An experiment introduces a “knockout” gene mutation into a cell line. The frequency of cell karyorrhexis and cytoplasmic fragmentation is increased, compared with a cell line without the mutation. Overall survival of the mutant cell line is reduced. Which of the following genes is most likely to be affected by this mutation? • BAX • BCL-2 • C-MYC • FAS • TP53
BCL-2 The BCL-2 gene product inhibits cellular apoptosis by binding to Apaf-1. The BAX gene product promotes apoptosis. The C-MYC gene is involved with oncogenesis. The FAS gene encodes for a cellular receptor for FAS ligand, which signals apoptosis. TP53 gene activity normally stimulates apoptosis, but mutation favors cell survival. See pages 28-29.
A 43-year-old man has had a cough and fever for the past 2 months. A chest radiograph shows bilateral nodular densities, some with calcification, located mainly in the upper lobes of the lungs. A transbronchial lung biopsy is performed, yielding a specimen with the microscopic appearance shown. Which of the following chemical mediators is most important in the pathogenesis of this lesion? • Complement C5a • Interferon-γ • Bradykinin • Nitric oxide • Prostaglandin
Interferon-γ The figure shows a granuloma with many epithelioid cells and prominent large Langhans giant cells.
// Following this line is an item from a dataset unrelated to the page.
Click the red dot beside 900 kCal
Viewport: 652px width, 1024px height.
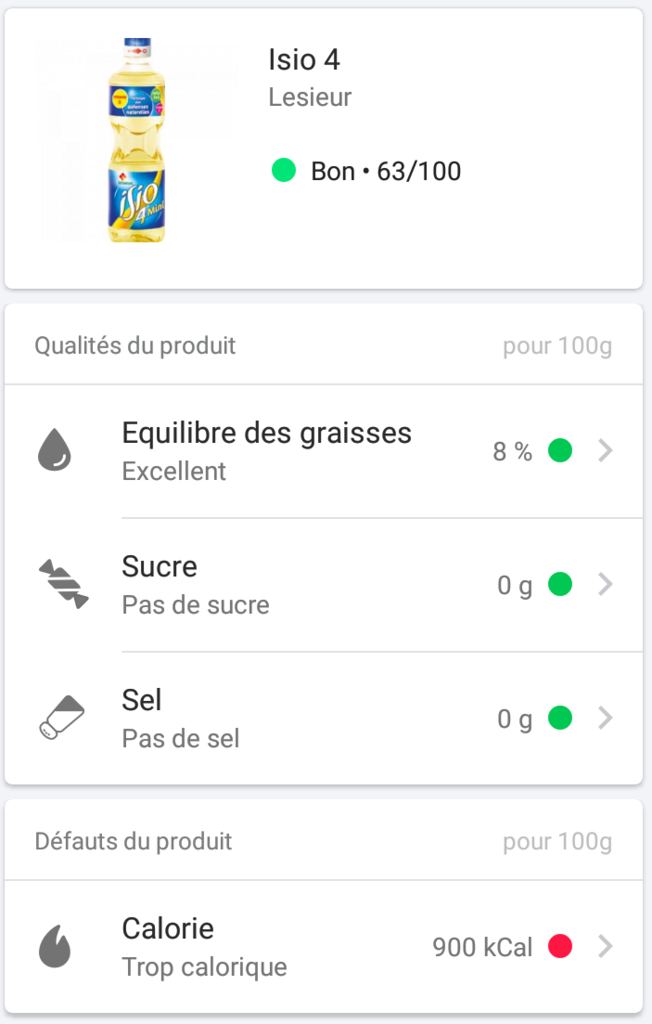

Macrophage stimulation and transformation to epithelioid cells and giant cells are characteristic of granuloma formation. Interferon-γ promotes the formation of epithelioid cells and giant cells. Complement C5a is chemotactic for neutrophils. Although occasional neutrophils are seen in granulomas, neutrophils do not form a major component of granulomatous inflammation. Bradykinin, released in acute inflammatory responses, results in pain. Macrophages can release nitric oxide to destroy other cells, but nitric oxide does not stimulate macrophages to form a granulomatous response. Prostaglandins are mainly involved in the causation of vasodilation and pain in acute inflammatory responses. See pages 73-74.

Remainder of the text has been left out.